+++ SOURCE TEXT

I don’t know if this is consistent absolutely everywhere else in the world, but it’s certainly the case with regards to emerging markets like South Africa, Brazil and even some of the more well-established economies such as that of Western Europe, that being how unlike a lot of Silicon Valley start-ups, the aim is not necessarily to list on the Stock Exchange as an exit strategy. The ideal natural size of all businesses is not necessarily that of going public with an IPO, but there are clear advantages to operating a business in the like of what is still referred to as a Close Corporation in some countries.
In many other countries however, the Close Corporation (CC) has been replaced by its integration into a private company, so where you would have had a CC extension to your company name to represent its type you will now have (Pty)Ltd or Ltd., etc. Whatever the status, there are some key advantages this type of business enjoys over something like a public company.
Faster implementation of key decisions
There are times when it’s imperative to act fast – almost instantly with key decisions that are aimed at moving the business forward in a way that takes advantage of emerging opportunities. If you’re trading as a CC then this can be a quick-and-easy process, but for public companies there would be a need for a general meeting to be called in which all shareholders with decision-making powers would need to be present and put the tabled proposal to the vote.
Less staff to have to manage
Okay, so perhaps this can be true of a public company as well, but this depends on how you go about the management of your staff. With a public company you would have to entrust some major management duties to appointed staff members, whereas with a CC you’d likely only have a limited number of personnel to have to deal with, which means you can interact with more of the people forming part of the organisation and really get to know them better on more of an individual level.

++++++
+++ INFORMATION SHOWN

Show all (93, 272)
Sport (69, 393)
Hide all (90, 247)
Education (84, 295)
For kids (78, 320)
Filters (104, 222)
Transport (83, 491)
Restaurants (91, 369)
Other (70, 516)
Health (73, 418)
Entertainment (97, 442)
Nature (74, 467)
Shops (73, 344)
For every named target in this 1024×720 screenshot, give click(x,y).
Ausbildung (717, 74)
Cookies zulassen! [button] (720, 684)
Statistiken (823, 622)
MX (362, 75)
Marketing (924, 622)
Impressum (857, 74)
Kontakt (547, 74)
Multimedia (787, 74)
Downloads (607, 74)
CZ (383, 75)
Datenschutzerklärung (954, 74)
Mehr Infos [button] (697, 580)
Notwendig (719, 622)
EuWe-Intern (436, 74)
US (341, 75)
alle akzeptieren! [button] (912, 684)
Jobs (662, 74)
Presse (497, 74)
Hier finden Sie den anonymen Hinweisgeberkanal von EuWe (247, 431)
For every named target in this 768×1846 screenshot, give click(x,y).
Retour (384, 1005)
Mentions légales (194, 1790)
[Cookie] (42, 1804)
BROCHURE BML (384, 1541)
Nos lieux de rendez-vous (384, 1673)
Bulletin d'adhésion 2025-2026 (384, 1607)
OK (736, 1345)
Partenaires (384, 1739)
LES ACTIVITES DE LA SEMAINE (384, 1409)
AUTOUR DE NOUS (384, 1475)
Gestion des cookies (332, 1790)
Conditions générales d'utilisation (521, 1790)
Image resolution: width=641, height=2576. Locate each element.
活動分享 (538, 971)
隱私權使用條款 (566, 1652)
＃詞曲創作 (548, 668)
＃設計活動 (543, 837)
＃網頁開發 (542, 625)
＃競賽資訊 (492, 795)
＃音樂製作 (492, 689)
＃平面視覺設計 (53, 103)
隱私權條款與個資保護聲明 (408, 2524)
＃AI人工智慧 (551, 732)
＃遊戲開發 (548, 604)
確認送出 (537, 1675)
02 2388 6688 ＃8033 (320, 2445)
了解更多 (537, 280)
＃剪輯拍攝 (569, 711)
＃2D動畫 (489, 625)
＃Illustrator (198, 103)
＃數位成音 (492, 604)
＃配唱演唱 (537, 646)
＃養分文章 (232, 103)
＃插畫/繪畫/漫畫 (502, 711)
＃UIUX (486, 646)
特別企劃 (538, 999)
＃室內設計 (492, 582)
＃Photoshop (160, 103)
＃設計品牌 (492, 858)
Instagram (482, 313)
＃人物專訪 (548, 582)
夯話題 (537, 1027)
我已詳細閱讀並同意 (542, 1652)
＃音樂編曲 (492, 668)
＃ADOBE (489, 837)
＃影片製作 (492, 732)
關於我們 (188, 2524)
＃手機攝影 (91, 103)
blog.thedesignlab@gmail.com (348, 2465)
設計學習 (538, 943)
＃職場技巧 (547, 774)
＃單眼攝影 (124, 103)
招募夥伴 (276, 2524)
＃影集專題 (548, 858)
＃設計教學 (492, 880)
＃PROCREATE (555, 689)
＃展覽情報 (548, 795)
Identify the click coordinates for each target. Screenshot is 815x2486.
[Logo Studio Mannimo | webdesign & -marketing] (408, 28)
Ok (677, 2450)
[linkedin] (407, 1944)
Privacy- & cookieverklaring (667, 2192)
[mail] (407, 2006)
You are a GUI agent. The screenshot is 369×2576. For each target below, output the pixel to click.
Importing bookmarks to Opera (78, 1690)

++++++

Decide whether each statement agrees with the piece on close corporations, answering yes or no and quoting the deciding words: (a) public companies need a general meeting before acting on a key decision; (b) going public with an IPO is the ideal size for every business; (c) a CC likely has only a limited number of personnel to deal with.

_ANSWER SPACE_:
(a) Yes: "for public companies there would be a need for a general meeting to be called"
(b) No: "The ideal natural size of all businesses is not necessarily that of going public with an IPO"
(c) Yes: "with a CC you’d likely only have a limited number of personnel to have to deal with"